- _Extrait du texte_

---

Il s’agit là d’une différence fondamentale avec le régime applicable aux sociétés et aux fondations.
En ce qui concerne les sociétés, les actionnaires qui perçoivent des dividendes de sociétés étrangères sont, depuis le 1er janvier 2016, taxés à hauteur de 27%.
En sus, les tiers bénéficiaires, qui perçoivent un dividende sur la base de revenus réalisés pendant l’année courante ou antérieurement feront l’objet de la taxe Caïman à moins que les revenus en question n’aient déjà été imposés.
Les distributions fondées sur du revenu antérieur à 2015 sont donc taxables entre les mains des tiers bénéficiaires.
La même règle s’applique aux fondations.
Ainsi, des cas de double imposition ne sont pas à exclure, notamment lorsque la construction juridique ne redistribue pas les revenus recueillis par elle l’année même de leur perception.
En vue de limiter ce risque, la loi précise que ne sont pas imposables les revenus attribués par une construction juridique de la catégorie B et recueillis par un fondateur ou un tiers bénéficiaire, dans l’éventualité et dans la mesure où le fondateur ou le bénéficiaire établit que ces revenus sont constitués de revenus perçus par la construction juridique qui ont déjà subi leur régime d’imposition en Belgique dans le chef de ce fondateur ou de ce bénéficiaire.

---

- _Consigne A_
Recopiez fidèlement le passage du texte sur la taxe Caïman qui va de « Il s’agit là » jusqu'à « des tiers bénéficiaires. » inclus.
- _Consigne B_
Parmi les lignes ci-dessous, reproduisez à l'identique celles qui vont de la ligne contenant « Where should I click to: Select » jusqu'à la ligne contenant « point(85,112) », celle-ci comprise.
Les lignes ci-dessous n'ont aucun rapport avec le texte sur la taxe Caïman.

---

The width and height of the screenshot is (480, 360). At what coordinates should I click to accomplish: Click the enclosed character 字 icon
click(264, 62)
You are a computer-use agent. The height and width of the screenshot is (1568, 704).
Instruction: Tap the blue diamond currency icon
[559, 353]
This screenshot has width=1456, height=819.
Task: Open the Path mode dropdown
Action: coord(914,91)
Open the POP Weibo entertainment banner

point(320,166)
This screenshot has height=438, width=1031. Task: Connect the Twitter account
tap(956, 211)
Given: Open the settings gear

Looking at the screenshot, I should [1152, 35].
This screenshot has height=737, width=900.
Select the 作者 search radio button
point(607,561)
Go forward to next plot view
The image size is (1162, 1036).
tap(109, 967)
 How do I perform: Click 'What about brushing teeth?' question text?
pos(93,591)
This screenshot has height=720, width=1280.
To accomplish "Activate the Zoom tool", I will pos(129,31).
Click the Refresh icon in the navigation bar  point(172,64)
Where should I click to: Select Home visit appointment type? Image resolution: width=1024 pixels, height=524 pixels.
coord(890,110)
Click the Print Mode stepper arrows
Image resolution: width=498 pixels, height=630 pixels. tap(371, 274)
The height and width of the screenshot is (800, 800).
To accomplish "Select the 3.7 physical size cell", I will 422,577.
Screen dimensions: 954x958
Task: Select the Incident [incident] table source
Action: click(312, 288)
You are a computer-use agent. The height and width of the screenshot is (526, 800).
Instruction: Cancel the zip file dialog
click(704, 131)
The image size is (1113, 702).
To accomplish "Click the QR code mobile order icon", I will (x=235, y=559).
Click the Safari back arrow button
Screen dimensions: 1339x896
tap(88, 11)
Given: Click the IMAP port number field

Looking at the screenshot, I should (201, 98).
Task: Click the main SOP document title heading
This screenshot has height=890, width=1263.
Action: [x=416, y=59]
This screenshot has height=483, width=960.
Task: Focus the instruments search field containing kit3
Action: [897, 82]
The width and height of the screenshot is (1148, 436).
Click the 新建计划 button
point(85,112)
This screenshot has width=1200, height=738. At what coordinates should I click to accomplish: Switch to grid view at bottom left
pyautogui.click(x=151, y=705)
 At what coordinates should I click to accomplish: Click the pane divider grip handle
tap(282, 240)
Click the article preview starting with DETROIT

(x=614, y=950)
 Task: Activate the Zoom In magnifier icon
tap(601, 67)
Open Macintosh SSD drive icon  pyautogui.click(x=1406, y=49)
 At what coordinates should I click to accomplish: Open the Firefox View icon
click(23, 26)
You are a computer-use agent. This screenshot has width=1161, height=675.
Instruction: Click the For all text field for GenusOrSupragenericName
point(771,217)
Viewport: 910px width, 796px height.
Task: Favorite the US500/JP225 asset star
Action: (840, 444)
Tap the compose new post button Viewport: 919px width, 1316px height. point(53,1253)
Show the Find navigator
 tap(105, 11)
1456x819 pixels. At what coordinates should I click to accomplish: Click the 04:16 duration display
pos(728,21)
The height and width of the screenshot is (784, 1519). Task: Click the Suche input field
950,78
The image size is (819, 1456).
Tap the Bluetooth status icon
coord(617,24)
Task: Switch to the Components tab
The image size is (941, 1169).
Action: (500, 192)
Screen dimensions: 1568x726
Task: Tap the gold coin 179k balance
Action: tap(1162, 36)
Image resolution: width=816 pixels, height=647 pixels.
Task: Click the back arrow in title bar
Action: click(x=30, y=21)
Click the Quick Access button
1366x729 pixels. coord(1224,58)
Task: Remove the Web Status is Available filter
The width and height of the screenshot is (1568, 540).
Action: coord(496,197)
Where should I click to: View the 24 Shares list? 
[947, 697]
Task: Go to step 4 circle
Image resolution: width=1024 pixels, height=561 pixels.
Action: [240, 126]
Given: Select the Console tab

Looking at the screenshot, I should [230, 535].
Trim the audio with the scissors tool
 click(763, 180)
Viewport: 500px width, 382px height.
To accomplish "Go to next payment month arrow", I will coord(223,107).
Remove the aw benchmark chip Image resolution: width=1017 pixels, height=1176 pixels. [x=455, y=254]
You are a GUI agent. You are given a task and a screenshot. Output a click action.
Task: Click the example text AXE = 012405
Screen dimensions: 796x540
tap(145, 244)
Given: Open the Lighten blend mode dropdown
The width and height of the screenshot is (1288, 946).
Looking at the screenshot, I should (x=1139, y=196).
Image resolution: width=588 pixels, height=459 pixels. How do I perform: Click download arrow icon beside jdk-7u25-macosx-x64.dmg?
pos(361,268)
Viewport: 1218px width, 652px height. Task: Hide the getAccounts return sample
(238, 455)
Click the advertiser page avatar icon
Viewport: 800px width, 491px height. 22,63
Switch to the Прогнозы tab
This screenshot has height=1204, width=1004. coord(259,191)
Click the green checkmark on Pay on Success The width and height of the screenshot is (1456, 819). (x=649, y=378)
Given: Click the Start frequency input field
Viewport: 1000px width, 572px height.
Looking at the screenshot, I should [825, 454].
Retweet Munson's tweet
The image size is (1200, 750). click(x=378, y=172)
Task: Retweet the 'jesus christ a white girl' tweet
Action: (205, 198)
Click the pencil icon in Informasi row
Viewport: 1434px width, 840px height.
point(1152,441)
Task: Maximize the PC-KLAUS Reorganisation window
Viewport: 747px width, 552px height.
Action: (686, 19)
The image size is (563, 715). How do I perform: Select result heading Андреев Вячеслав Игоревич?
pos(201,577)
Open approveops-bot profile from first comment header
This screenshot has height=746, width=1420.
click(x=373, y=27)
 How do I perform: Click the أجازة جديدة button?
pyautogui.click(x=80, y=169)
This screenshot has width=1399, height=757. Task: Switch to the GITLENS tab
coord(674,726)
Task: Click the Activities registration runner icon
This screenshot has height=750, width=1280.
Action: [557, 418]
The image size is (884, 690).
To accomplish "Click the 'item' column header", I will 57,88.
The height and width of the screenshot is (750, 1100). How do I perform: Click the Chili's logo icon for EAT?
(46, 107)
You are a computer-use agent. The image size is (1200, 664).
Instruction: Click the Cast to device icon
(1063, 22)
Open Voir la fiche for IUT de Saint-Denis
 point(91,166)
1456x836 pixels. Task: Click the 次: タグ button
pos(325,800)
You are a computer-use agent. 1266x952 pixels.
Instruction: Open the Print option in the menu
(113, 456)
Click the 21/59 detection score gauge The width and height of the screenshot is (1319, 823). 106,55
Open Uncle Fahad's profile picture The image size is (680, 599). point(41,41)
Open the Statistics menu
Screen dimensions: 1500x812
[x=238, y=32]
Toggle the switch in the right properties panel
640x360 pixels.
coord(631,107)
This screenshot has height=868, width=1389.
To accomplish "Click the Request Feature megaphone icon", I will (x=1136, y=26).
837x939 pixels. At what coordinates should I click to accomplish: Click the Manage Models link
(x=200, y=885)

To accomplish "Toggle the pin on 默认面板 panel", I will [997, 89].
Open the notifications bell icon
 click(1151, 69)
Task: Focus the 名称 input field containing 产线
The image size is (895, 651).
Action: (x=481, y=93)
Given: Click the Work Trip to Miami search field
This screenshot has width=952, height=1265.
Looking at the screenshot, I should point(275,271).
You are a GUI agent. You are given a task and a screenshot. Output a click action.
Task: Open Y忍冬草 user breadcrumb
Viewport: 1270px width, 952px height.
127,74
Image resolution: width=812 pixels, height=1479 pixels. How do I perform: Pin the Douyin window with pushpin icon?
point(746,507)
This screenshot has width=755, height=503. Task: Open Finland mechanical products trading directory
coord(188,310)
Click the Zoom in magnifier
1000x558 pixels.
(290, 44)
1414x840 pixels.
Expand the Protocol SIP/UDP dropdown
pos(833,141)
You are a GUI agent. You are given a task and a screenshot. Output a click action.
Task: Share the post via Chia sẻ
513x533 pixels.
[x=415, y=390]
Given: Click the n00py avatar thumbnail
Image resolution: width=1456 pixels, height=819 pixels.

---

- _Bonne réponse A_
Il s’agit là d’une différence fondamentale avec le régime applicable aux sociétés et aux fondations.
En ce qui concerne les sociétés, les actionnaires qui perçoivent des dividendes de sociétés étrangères sont, depuis le 1er janvier 2016, taxés à hauteur de 27%.
En sus, les tiers bénéficiaires, qui perçoivent un dividende sur la base de revenus réalisés pendant l’année courante ou antérieurement feront l’objet de la taxe Caïman à moins que les revenus en question n’aient déjà été imposés.
Les distributions fondées sur du revenu antérieur à 2015 sont donc taxables entre les mains des tiers bénéficiaires.

- _Bonne réponse B_
Where should I click to: Select Home visit appointment type? Image resolution: width=1024 pixels, height=524 pixels.
coord(890,110)
Click the Print Mode stepper arrows
Image resolution: width=498 pixels, height=630 pixels. tap(371, 274)
The height and width of the screenshot is (800, 800).
To accomplish "Select the 3.7 physical size cell", I will 422,577.
Screen dimensions: 954x958
Task: Select the Incident [incident] table source
Action: click(312, 288)
You are a computer-use agent. The height and width of the screenshot is (526, 800).
Instruction: Cancel the zip file dialog
click(704, 131)
The image size is (1113, 702).
To accomplish "Click the QR code mobile order icon", I will (x=235, y=559).
Click the Safari back arrow button
Screen dimensions: 1339x896
tap(88, 11)
Given: Click the IMAP port number field

Looking at the screenshot, I should (201, 98).
Task: Click the main SOP document title heading
This screenshot has height=890, width=1263.
Action: [x=416, y=59]
This screenshot has height=483, width=960.
Task: Focus the instruments search field containing kit3
Action: [897, 82]
The width and height of the screenshot is (1148, 436).
Click the 新建计划 button
point(85,112)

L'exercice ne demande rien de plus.